Life in Dystopia.  5 killed, 2 children wounded in Black-on-Black shooting in a Black neighborhood in SW Philadelphia.  This follows yesterday's Black-on-Black shooting in Baltimore where 30 people were shot, and 2 killed.  At least 10 mass shootings occurred across the country between Friday and Sunday night, making this the third consecutive weekend in which U.S. law enforcement officers have responded to multiple incidents, each involving four or more victims shot.    Shootings this weekend have left at least 10 people dead and 42 injured in 10 cities, according to the Gun Violence Archive, a site that tracks shootings across the country.
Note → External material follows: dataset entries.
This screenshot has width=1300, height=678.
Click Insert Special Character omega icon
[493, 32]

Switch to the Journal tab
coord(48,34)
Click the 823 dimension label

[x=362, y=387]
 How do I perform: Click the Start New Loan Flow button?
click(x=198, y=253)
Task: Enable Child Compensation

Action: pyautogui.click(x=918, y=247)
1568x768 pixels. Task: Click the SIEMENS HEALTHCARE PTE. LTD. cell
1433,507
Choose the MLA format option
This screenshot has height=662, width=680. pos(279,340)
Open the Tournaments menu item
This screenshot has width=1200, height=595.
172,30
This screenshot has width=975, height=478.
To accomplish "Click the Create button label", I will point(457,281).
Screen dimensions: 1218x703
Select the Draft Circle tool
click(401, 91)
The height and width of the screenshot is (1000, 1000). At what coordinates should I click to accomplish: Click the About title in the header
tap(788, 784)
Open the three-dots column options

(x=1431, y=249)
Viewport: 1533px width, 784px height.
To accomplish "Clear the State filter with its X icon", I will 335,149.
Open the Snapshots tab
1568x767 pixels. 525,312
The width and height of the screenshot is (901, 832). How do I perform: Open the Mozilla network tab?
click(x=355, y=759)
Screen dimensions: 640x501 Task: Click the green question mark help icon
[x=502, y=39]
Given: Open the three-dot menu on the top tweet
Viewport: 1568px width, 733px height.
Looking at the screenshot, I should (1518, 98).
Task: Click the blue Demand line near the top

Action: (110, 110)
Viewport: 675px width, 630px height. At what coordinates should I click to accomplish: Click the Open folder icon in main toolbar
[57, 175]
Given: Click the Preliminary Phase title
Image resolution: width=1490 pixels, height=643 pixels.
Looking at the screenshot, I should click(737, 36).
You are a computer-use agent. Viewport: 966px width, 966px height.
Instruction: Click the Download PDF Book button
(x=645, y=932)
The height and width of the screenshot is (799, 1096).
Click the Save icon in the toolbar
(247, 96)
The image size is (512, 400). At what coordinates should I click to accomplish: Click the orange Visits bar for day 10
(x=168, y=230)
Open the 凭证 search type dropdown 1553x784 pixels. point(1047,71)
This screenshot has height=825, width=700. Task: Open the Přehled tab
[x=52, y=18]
At least 346 mass shootings so far this year.  In Indianapolis, a teenage girl was killed and 3 others wounded.  In Forth Worth TX, 3 people were killed and 8 others wounded in the same place where a shooting occurred exactly one year ago.

Other July 4ths.  1845.  Henry David Thoreau begins his 26-month stay at Walden Pond.  'I went to the woods because I wish to . . . see if I could not learn what [life] had to teach, and not, when I came to die, discover that I had not lived."  Like John Prine's Angel From Montgomery  "just give me one thing that I can hold on to, to believe in this living is just a hard way to go."  Or Robert Frost in The Death of the Hired Man: "Poor Silar, so concerned with other folks, and nothing to look backward to with pride, and nothing to look forward to with hope, so now and never any different."

1855. Walt Whitman at age 36 published at his own expense Leaves of Grass, revolutionary, wonderful, gay, proud., exuberant, emotional.

1950.  Israel's Knesset unanimously passed The Law of Return granting all Jews the right to come to Israel and be entitled to immediate citizenship, giving rise to the controversial question of who is a Jew.  Palestinian Arabs who fled Palestine during the Nakba are not permitted to return to their homes or villages or Israel, a wound that festers to this day with endless killings on both sides.